*WORK REQUEST*: Output only the lines of the entries that follow, starting at the one with "Open the pink Signature Large Decal thumbnail" and running down to the one with "The height and width of the screenshot is (385, 626).", both included and unchanged.

*DATA TO EXAMINE*:
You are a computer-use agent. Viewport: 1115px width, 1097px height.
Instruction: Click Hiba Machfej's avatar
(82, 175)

---

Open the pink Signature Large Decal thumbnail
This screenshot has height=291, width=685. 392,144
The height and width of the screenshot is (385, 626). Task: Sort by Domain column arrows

---

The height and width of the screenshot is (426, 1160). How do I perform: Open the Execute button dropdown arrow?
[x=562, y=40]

*REPLY TO THE EXERCISE*:
Open the pink Signature Large Decal thumbnail
This screenshot has height=291, width=685. 392,144
The height and width of the screenshot is (385, 626). Task: Sort by Domain column arrows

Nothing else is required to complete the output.